Work to be completed. From the entries below, work out the number of lines that hold the word "Given", and give that number alone.

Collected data
===
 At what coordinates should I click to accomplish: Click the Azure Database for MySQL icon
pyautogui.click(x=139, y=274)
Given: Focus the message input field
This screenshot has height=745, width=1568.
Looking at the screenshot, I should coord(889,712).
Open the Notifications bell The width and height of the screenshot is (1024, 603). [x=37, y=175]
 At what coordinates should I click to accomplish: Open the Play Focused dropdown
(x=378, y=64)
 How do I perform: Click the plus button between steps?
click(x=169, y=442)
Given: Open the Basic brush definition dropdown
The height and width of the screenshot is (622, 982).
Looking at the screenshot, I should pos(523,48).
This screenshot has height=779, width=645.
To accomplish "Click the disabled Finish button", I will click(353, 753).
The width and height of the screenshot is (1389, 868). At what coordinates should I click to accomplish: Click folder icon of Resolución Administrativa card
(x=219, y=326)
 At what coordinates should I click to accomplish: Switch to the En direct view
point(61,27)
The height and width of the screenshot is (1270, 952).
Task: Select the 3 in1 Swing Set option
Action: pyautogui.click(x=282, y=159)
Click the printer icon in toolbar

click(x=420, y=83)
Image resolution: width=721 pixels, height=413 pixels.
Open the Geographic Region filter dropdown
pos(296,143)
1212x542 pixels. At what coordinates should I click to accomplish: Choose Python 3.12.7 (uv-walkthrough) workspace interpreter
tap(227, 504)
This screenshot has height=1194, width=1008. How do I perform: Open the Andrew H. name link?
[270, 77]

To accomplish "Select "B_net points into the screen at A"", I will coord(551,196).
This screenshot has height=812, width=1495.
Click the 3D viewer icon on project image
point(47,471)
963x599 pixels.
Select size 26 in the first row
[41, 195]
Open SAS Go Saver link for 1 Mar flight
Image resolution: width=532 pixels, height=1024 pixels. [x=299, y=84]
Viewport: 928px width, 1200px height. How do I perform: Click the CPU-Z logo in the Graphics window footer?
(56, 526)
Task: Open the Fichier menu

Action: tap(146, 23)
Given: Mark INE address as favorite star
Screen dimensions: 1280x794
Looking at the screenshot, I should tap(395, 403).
===
Result below. 3